Query

Would a TV detective, generally speaking, ever listen to his or her theme song? 

(We know that James Bond is intimately familiar with his theme song — he probably hums it as he makes coffee — sorry, espresso.)

I can see Steve McGarrett listening to the furious, pounding adventure theme of Hawaii Five-0, but would Jim Rockford listen to the easy-going synth-driven rock that heralds The Rockford Files?  The theme to The X-Files seems to suit creepy, introverted Fox Mulder, but it seems a stretch to think that greying, wheelchair-bound Robert Ironside would hum his headache-inducing ambulance-siren theme song as he trundles about solving murders.  Would Baretta be caught dead listening to the mellow sounds of Sammy Davis Jr.?  Could Barnaby Jones move to the hard-charging theme that bears his name?  I suppose David Addison and Maddie Hayes would listen to the ironic, fake-Cole-Porter of their theme, as their adventures are all about being fake Cole Porter, but can the same be said of Laura Holt and her partner Remington Steele?  Is the solution to split the difference between characters, as they do The Streets of San Francisco, giving the older cop his jazz theme but setting it to the younger cop’s disco beat?

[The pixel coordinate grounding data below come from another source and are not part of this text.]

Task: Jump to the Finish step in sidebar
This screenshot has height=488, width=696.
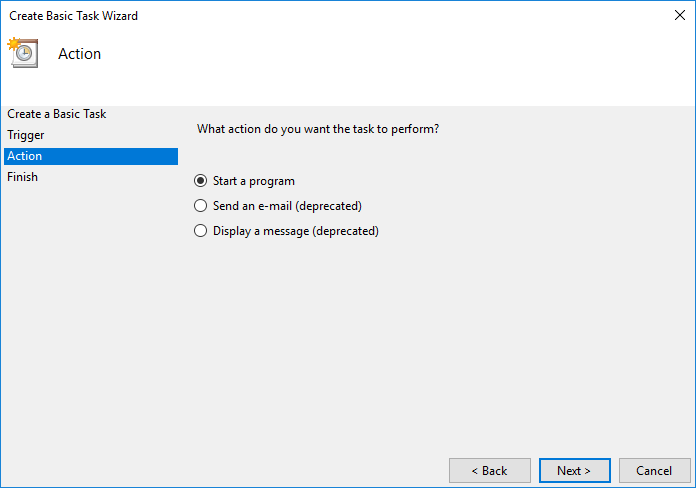Action: tap(23, 177)
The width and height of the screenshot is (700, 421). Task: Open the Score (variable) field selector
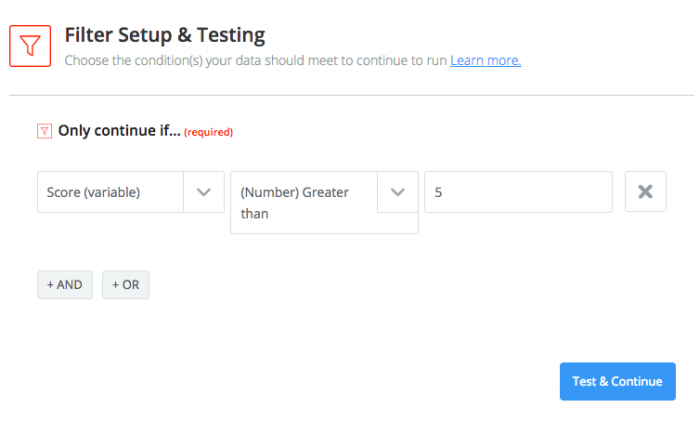[x=131, y=192]
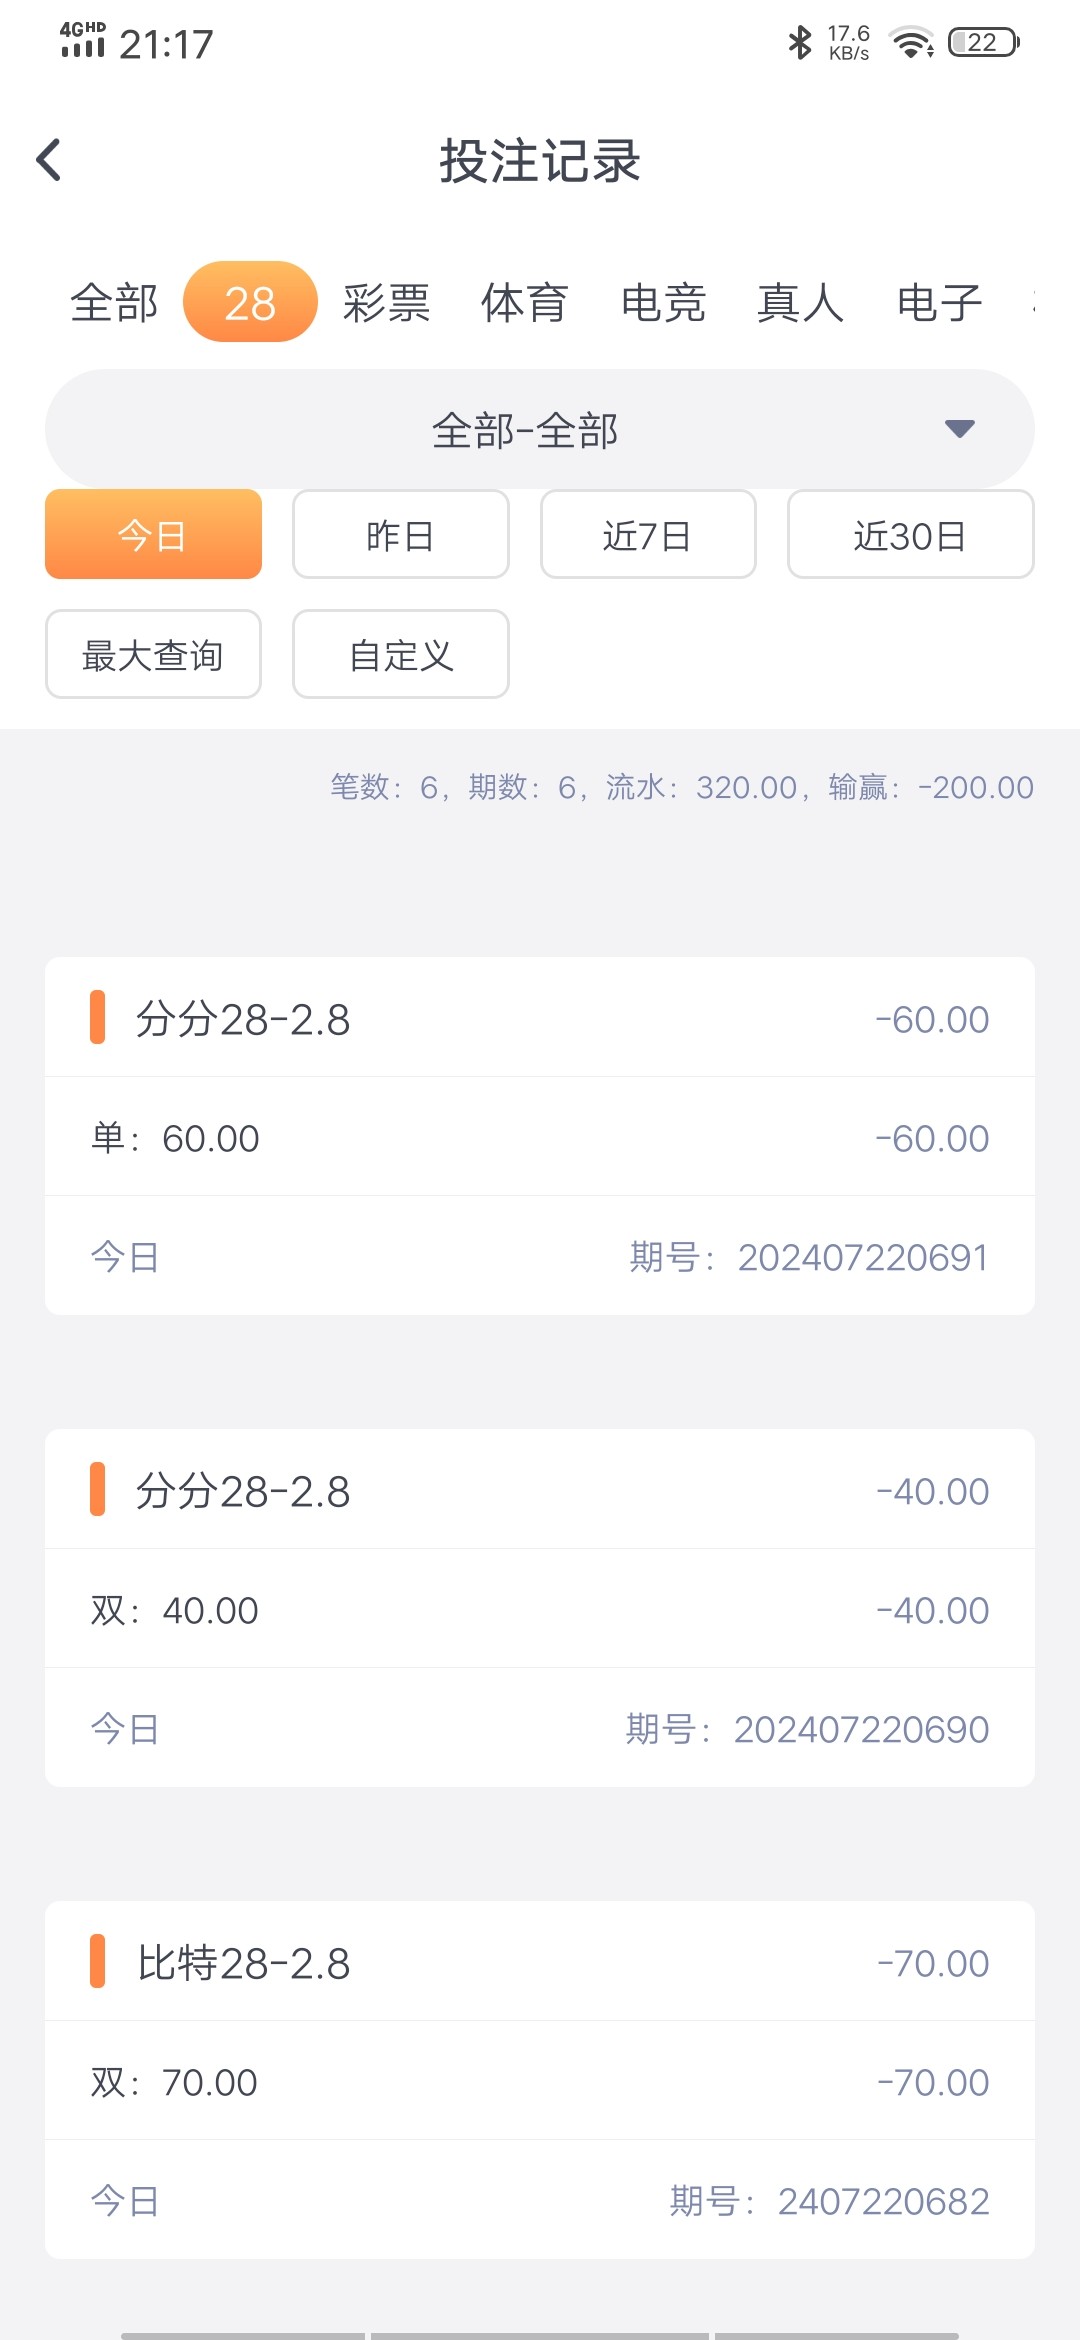Select the 今日 date filter
The width and height of the screenshot is (1080, 2340).
153,535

And what the hell did Mannix’s theme sound like?  Longstreet’s?  Cannon’s?  Quincy’s?

I guess the question is, does Greg House listen to Massive Attack as he mulls over cases?  Like many detectives, his music seems pitched at a demographic fifteen years younger than himself.  When House listens to “his” music, it’s generally things like Taj Mahal singing the Rolling Stones, or Elvis Costello singing Christina Aguilara. 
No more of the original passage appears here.